Water and electricity does mix (despite Ofwat's red tape)
One of the great things about working at Friends of the Earth is that we get to meet lots of interesting people. Some of them show a real commitment to doing their bit to save the planet.
A few weeks ago, I met Ben from Yorkshire Water, a company who are at the sharp end of dealing with some of the effects of climate change, notably flooding and drought. But the processes involved in giving us clean water supply and cleaning up the delightful stuff we send them in return consumes stacks of energy.
Ben told me that Yorkshire Water's first priority is to cut their energy use as much as they can. By improving their processes and by enabling and educating us all to reduce our water consumption they can slice a huge chunk off their carbon footprint.
But Yorkshire Water also wants to generate their own clean, green renewable energy. Remember all that lovely stuff we flush down our toilets? They're converting that through anaerobic digestion (AD) into gas to be used in a combined heat and power (CHP) system. Waste not, want not, heh?

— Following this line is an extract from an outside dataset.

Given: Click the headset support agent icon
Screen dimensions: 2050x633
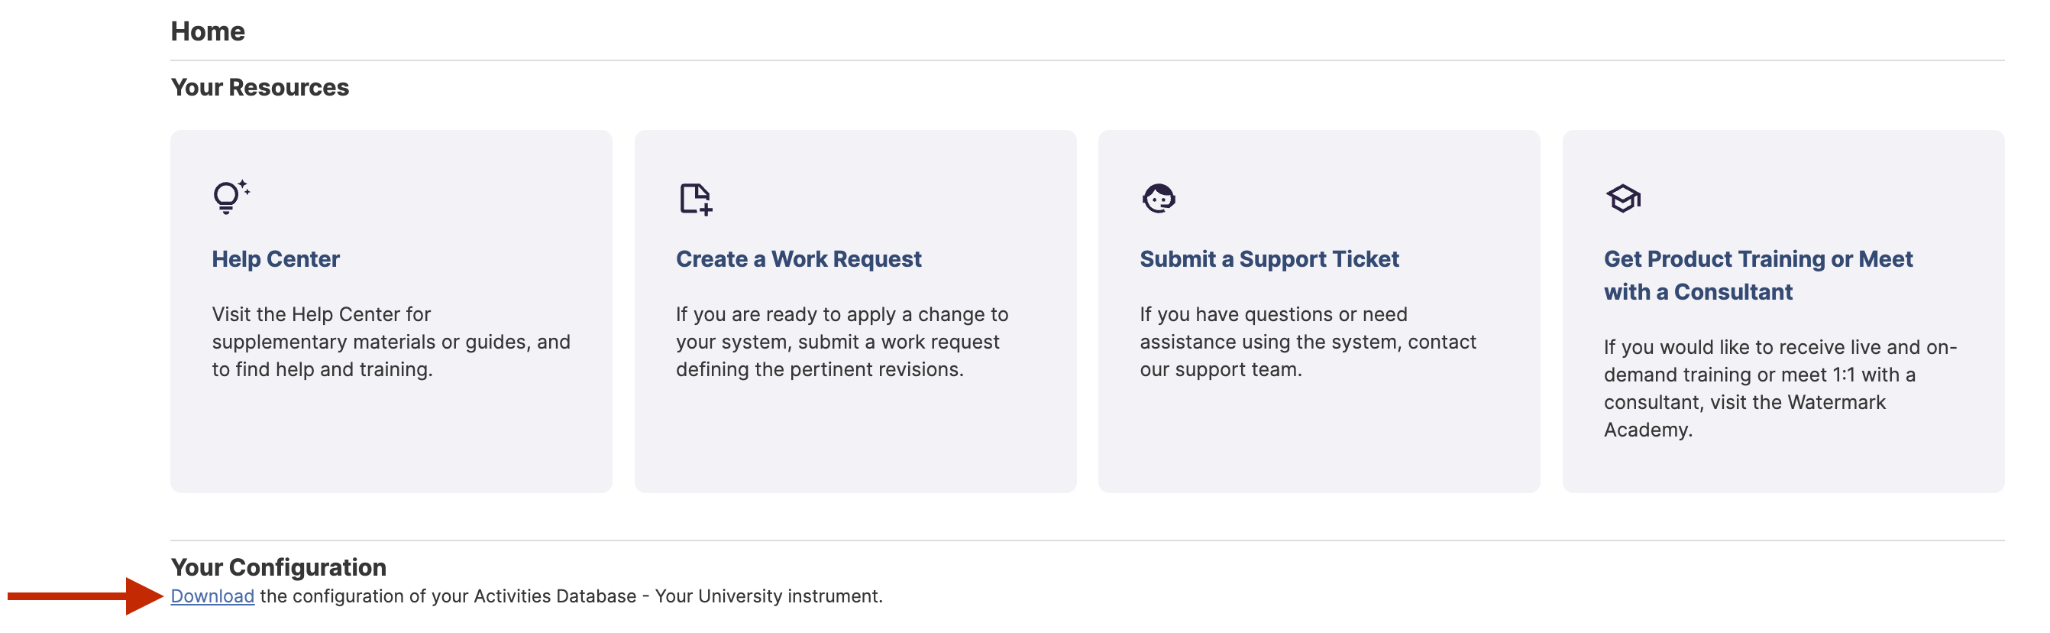Looking at the screenshot, I should click(1158, 198).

They'd like to do more but they are stymied by a frustratingly bonkers bit of red tape. Due to an edict from their regulators, Ofwat, they are only allowed to invest in two renewable technologies, AD and hydro-electric.
Like all water and sewage companies they have large industrial buildings on which they could install solar panels and vast tracts of land where they could generate loads of electricity from onshore wind. But they can't, because Ofwat won't let them.
Yorkshire Water has had to go to the great lengths of setting up arm's length companies to circumvent these regulations. They are hoping to get permission to build a new wind farm near Harrogate as well as other suitable sites, maximising the sustainable resources that they have.
The coalition Government has given its commitment to tackling climate change, increasing investment in renewable energy and cutting red tape. Perhaps they need to have a word with Ofwat.